Lines with "computer": pull these out of the listing below.

Given records:
══════
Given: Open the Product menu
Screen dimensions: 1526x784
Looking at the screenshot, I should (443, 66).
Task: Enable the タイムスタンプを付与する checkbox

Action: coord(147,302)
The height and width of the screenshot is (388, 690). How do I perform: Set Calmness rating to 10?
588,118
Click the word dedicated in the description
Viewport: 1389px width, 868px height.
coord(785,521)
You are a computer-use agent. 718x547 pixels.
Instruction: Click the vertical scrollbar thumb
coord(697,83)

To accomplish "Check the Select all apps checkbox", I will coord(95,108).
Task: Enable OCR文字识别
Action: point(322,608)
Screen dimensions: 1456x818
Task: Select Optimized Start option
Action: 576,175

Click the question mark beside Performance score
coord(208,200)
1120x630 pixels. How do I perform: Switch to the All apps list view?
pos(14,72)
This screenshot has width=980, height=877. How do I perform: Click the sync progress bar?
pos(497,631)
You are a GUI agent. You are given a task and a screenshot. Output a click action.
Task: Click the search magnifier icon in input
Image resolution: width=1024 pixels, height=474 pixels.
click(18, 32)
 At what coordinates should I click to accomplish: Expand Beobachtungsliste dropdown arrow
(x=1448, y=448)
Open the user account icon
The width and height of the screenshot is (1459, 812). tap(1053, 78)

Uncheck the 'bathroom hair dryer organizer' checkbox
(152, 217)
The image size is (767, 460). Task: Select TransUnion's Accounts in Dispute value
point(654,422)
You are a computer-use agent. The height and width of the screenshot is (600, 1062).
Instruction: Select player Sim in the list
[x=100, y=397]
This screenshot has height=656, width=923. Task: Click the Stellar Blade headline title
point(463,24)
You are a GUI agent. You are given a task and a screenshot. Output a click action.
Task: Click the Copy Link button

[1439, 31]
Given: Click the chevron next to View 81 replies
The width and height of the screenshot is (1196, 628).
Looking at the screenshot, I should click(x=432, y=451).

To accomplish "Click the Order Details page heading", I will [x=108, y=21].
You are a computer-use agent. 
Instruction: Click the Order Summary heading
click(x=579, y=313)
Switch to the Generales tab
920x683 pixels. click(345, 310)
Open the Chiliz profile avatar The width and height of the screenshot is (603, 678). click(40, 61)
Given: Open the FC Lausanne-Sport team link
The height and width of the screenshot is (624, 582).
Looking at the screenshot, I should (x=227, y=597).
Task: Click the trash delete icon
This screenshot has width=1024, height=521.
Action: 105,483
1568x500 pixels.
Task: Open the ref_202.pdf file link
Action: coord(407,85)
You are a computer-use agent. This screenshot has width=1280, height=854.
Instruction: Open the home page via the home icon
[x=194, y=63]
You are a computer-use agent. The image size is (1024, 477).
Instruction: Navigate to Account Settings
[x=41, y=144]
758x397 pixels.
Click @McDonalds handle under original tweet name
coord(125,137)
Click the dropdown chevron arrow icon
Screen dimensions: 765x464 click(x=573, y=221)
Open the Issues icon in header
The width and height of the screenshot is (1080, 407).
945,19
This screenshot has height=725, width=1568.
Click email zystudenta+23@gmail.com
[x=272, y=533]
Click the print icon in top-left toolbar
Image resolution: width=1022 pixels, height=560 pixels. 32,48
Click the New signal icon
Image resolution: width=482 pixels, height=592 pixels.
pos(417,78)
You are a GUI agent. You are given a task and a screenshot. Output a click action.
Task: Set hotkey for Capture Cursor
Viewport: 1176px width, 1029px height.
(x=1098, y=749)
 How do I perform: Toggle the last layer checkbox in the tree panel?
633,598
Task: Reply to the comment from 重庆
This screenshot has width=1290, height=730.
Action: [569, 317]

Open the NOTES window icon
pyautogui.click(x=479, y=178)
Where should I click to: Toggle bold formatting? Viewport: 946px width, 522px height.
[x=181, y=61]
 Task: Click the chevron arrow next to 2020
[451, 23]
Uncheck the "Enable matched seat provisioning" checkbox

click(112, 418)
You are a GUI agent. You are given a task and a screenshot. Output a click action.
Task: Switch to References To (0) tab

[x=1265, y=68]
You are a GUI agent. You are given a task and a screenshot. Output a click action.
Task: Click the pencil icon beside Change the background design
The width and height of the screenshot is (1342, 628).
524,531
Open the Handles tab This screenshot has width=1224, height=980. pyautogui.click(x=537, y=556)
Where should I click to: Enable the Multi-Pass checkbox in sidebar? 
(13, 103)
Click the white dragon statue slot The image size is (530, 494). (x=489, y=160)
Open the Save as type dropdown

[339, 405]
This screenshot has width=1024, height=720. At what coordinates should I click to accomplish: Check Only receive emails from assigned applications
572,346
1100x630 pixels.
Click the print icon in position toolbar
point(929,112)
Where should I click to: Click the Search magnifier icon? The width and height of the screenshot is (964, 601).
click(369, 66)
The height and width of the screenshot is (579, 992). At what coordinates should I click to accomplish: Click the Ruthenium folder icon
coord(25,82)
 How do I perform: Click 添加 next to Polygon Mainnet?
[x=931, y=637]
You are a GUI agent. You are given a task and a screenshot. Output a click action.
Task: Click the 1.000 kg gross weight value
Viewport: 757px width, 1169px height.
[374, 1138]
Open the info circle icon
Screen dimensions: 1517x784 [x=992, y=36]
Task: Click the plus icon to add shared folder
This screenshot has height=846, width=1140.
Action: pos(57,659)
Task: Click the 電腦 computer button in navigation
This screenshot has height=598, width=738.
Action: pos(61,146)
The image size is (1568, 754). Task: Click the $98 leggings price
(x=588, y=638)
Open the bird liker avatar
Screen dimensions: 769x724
══════
Expected answer:
You are a computer-use agent. 718x547 pixels.
You are a computer-use agent. The height and width of the screenshot is (600, 1062).
You are a computer-use agent. 
You are a computer-use agent. This screenshot has width=1280, height=854.
You are a computer-use agent. The image size is (1024, 477).
Task: Click the 電腦 computer button in navigation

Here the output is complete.